Je vous donnerai un exemple précis : en 2003, la maison centrale d'Arles a été inondée. Dans un tel cas, il me semble préférable de reporter la visite du contrôleur.

De même, quand les détenus ne veulent pas remonter de promenade, il peut être préférable de mobiliser le personnel pénitentiaire pour les faire regagner leur cellule plutôt que pour permettre la visite du contrôleur général.

Debut de section - Permalien
Rachida Dati, garde des sceaux

Il ne s'agit que d'un report de la visite, de restrictions temporaires. Pour des raisons de sécurité, nous souhaitons les maintenir, comme dans le protocole.

Debut de section - PermalienPhoto de Jean-Pierre Sueur

Évidemment, en cas de tremblement de terre, le Sénat suspend ses travaux !

Debut de section - Permalien
Rachida Dati, garde des sceaux

Imaginez que le contrôleur arrive au moment d'une évasion. Il sera peut-être plus urgent de s'occuper des conditions de sécurité du personnel et des détenus plutôt que d'accueillir le contrôleur !

Debut de section - Permalien
Rachida Dati, garde des sceaux

Pour ces raisons, nous sommes défavorables à l'amendement n° 52.

En revanche, nous sommes favorables à l'amendement n° 36.

Nous émettons un avis défavorable sur les amendements n° 91, 66 et 65.

Nous sommes également défavorables aux amendements identiques n° 21, 67 et 92, pour les raisons que je viens d'évoquer.

Enfin, nous sommes défavorables à l'amendement n° 32.

Debut de section - PermalienPhoto de Jean-Claude Gaudin

Monsieur Détraigne, l'amendement n° 52 est-il maintenu ?

Debut de section - PermalienPhoto de Yves Détraigne

Je suis prêt à retirer cet amendement, monsieur le président, mais je dois dire que je n'ai pas très bien compris l'avis de M. le rapporteur.

Il a émis un avis défavorable sur l'amendement n° 52, qui vise à supprimer les deuxième et troisième alinéas de l'article 6, mais il s'en est remis à la sagesse du Sénat sur les amendements identiques n° 21, 67 et 92, qui tendent précisément à supprimer le troisième alinéa !

Debut de section - PermalienPhoto de Jean-Jacques Hyest

Monsieur Détraigne, c'est vrai, mais je n'y peux rien. La commission a voté ainsi.

Je vous rappelle que nous nous sommes tous ralliés à l'amendement n° 36, qui tend à supprimer le deuxième alinéa de l'article 6 et à modifier la rédaction du troisième alinéa.

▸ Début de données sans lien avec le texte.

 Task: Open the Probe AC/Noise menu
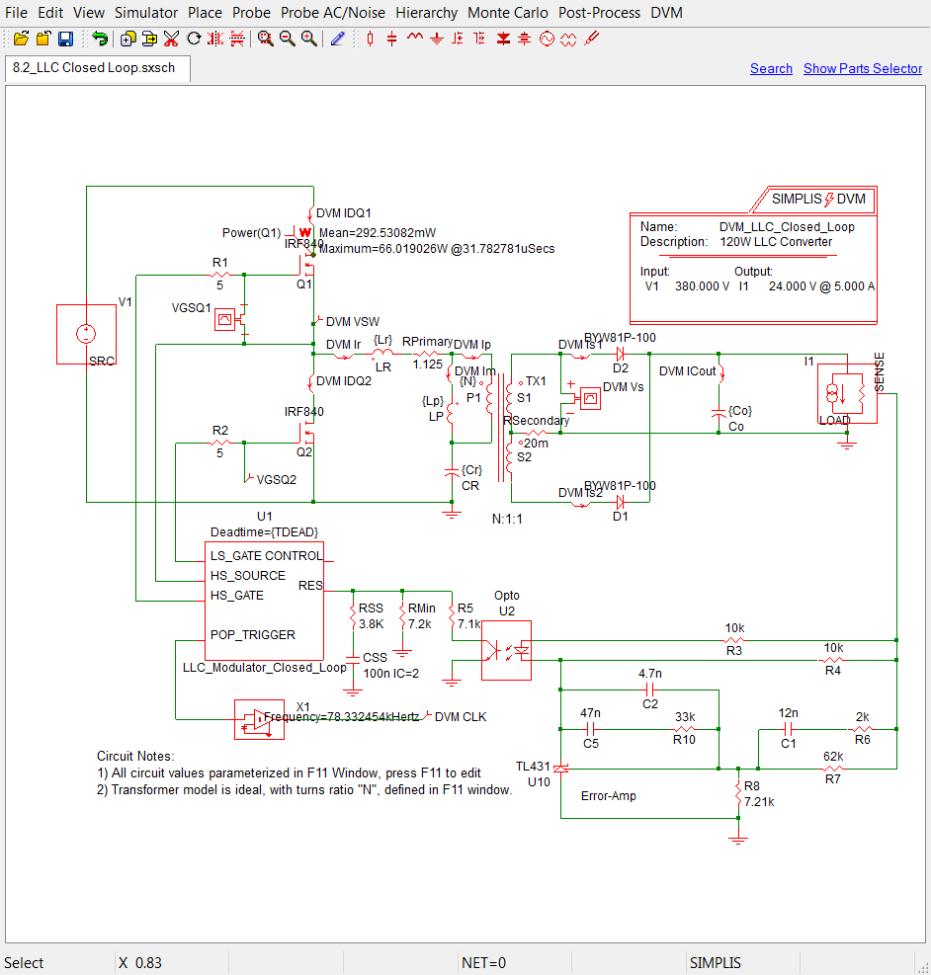(x=332, y=13)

Votre amendement, qui visait très habilement à supprimer les deuxième et troisième alinéas, ne « colle » donc pas, de toute façon ! Je ne peux donc pas émettre un avis favorable.

Debut de section - PermalienPhoto de Jean-Claude Gaudin

Monsieur Détraigne, votre amendement est-il toujours maintenu ?

Debut de section - PermalienPhoto de Yves Détraigne

Je suis pleinement satisfait et je le retire donc au profit de l'amendement n° 36.

Debut de section - PermalienPhoto de Jean-Claude Gaudin

L'amendement n° 52 est retiré.

Je mets aux voix l'amendement n° 36.

L'amendement est adopté.

Debut de section - PermalienPhoto de Jean-Claude Gaudin

En conséquence, les amendements n° 64, 91, 66, 65, 21, 67 et 92 n'ont plus d'objet.

Je mets aux voix l'amendement n° 32.

L'amendement n'est pas adopté.

Debut de section - PermalienPhoto de Jean-Claude Gaudin

Mes chers collègues, nous allons maintenant interrompre nos travaux ; nous les reprendrons à vingt et une heures trente.

La séance est suspendue.

La séance, suspendue à dix-neuf heures vingt-cinq, est reprise à vingt-et-une heures trente, sous la présidence de M. Adrien Gouteyron.